Is the idea of a Congress-supported Third Front government fading with trends after six phases of polling in 349 out of 543 Lok Sabha seats indicating a downturn in the performances of smaller parties?
Third Front governments at the Centre have failed to provide stability, but the standing and clout of regional political parties have not shown signs of diminishing. (HT file photo/Arvind Yadav)
These parties include the Janata Dal (United) in Bihar, Samajwadi Party and Bahujan Samaj Party in Uttar Pradesh.
“The high voting percentage witnessed so far is indicative of the yearning amongst the electorate for a stable government and it is unlikely that the non-Congress, non-BJP parties will be able to retain the numbers it had in the 15th Lok Sabha,” political analyst CP Bhambhri said.
The BJP’s success at firming up pre-poll alliances with parties such as Ram Vilas Paswan’s Lok Janshakti Party and N Chandrababu Naidu’s Telegu Desam Party and the inability of non-Congress, non-BJP leaders to emerge as a united force appears to have dampened the Third Front idea. But leaders of such parties have not given up on forming the biggest bloc this time.

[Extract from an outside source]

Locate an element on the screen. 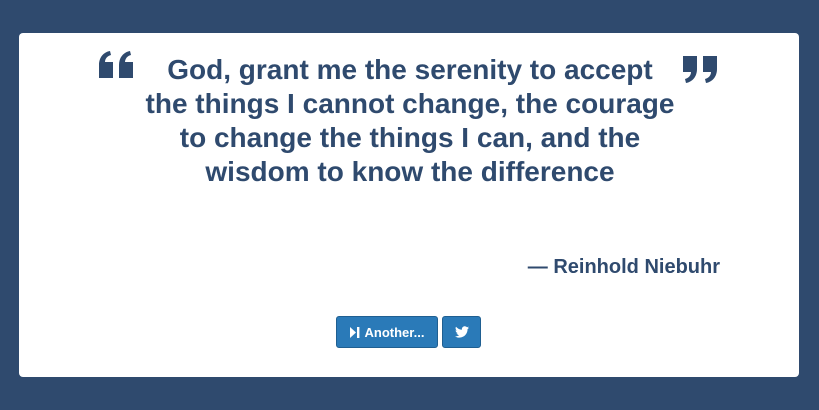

“The next government will be a Third Front one. The SP will win 40-45 seats and Mulayam Singh Yadav will very much be in the reckoning for the prime minister’s post,” senior SP leader Ram Gopal Yadav said.
The aspiration of each satrap to become prime minister is as big a problem with the Third Front concept as is the inherent contradictions between state parties that are fighting for the same political space. The SP and BSP cannot break bread together, just as the Left parties and Trinamool Congress in West Bengal and the AIADMK and DMK in Tamil Nadu cannot be on the same page.
Claiming that the “manufactured wave” in favour of the BJP’s prime ministerial nominee Narendra Modi would be busted, CPI general secretary S Sudhakar Reddy said it would be possible for Third Front parties to find a workable mechanism of governance.
Third Front governments at the centre have failed to provide a stable government, but the standing and clout of regional political parties have not shown signs of diminishing. For instance, the vote share of the SP decreased marginally from 26.74% in 2004 to 23.25% in 2009 while that of Biju Janata Dal in Odisha increased from 30.02% in 2004 to 37.24% in 2009. The vote share of most regional parties including the BSP, JD (U) and the DMK remained stable during this period.
In contrast, the BJP’s vote share plummeted from 22.16% in 2004 to 18.80% in 2009. “The Third Front idea can be disliked but cannot be wished away. Regional parties have surfaced because of the failure of the national parties to address regional aspirations. The formation of the next government will not be possible without the support of the Third Front parties,” JD (U) leader KC Tyagi said.